Wydarzeniem lata w Wiśle Kraków było oczywiście przedłużenie kontraktu z Angelem Rodado, ale sporo działo się również wokół Jamesa Igbekeme.
11 czerwca Wisła poinformowała, że wygasający wraz z końcem poprzedniego sezonu kontrakt z nigeryjskim pomocnikiem nie zostanie przedłużony.
Wydawało się, że Igbekeme trafi do Bruk-Betu Termaliki Nieciecza. Temat był dogadany, zawodnik miał przejść testy medyczne, lecz wszystko wysypało się na ostatniej prostej.
Później mówiło się o możliwym transferze do Śląska Wrocław, ale i tutaj nie doszło do podpisania kontraktu.
W związku z tym... Igbekeme wrócił do Wisły. W ostatnich dniach nastąpił dość niespodziewany zwrot akcji i 30-latek uznał, że w sumie chyba nie warto nigdzie odchodzić.
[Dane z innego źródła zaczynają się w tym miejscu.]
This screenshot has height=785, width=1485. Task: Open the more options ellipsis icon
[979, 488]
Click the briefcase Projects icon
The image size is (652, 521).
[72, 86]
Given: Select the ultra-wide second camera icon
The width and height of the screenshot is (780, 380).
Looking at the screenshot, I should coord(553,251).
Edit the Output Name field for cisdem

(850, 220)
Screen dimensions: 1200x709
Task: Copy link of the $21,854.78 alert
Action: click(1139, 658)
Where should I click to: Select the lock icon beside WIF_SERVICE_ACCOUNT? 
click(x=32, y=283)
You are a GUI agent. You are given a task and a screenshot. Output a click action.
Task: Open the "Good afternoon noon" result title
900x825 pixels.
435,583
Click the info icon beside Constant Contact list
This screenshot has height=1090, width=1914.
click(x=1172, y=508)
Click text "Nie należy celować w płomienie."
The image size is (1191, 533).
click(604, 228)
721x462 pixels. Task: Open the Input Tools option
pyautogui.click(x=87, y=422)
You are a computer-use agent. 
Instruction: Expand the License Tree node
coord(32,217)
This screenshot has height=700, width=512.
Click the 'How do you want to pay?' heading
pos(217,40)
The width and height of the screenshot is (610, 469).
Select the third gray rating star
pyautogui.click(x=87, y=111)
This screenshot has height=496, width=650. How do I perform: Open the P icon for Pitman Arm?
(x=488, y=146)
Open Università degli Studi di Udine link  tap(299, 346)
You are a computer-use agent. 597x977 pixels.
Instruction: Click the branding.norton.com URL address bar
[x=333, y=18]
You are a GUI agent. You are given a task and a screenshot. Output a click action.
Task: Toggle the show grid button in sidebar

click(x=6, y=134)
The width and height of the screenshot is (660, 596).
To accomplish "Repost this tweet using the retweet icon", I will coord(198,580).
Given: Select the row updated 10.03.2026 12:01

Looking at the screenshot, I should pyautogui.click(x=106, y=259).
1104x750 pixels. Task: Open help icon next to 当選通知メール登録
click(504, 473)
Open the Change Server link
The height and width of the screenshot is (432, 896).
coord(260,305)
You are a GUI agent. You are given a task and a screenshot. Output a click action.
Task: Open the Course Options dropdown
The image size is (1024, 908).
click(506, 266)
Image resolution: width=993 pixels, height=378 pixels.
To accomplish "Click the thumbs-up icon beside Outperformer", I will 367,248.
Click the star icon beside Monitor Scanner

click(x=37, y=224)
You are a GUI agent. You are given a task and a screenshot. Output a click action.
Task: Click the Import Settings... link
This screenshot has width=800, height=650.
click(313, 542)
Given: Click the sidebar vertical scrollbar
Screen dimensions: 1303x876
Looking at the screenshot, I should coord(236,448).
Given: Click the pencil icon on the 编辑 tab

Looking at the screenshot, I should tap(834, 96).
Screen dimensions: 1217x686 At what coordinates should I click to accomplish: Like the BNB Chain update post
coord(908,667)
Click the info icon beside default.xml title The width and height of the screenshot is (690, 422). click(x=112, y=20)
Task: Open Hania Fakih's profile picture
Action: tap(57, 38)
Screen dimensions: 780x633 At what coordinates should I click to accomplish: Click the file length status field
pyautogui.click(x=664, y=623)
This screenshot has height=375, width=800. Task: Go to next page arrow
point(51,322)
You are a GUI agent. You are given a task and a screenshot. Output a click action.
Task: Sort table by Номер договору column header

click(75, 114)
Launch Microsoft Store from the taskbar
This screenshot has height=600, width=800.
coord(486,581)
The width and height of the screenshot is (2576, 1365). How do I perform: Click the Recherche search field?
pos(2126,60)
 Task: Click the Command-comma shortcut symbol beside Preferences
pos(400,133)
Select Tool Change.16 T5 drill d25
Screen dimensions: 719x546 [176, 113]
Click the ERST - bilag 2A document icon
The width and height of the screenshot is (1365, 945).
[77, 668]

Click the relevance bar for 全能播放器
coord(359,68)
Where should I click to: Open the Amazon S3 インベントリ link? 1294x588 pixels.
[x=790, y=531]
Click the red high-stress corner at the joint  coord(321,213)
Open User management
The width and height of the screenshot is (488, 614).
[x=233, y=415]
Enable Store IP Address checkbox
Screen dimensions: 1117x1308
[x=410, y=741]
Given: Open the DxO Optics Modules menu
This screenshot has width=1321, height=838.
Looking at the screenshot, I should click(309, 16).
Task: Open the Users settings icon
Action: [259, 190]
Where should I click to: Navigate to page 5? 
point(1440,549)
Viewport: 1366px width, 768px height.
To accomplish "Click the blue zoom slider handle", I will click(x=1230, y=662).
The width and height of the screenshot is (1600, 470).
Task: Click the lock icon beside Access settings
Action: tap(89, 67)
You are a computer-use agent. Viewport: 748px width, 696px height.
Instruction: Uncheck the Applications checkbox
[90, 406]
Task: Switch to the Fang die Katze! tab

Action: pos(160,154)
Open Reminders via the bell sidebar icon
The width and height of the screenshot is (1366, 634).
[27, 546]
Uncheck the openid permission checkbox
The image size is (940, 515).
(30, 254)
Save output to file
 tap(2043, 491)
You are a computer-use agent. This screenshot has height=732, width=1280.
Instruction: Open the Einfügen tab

W środę "Biała Gwiazda" poinformowała o podpisaniu rocznej umowy z tym zawodnikiem.
A przecież Igbekeme grał sporo w Wiśle w poprzednim sezonie. W sumie 31 meczów, z czego zdecydowana większość w wyjściowym składzie. To powinno być solidne wzmocnienie drugiej linii.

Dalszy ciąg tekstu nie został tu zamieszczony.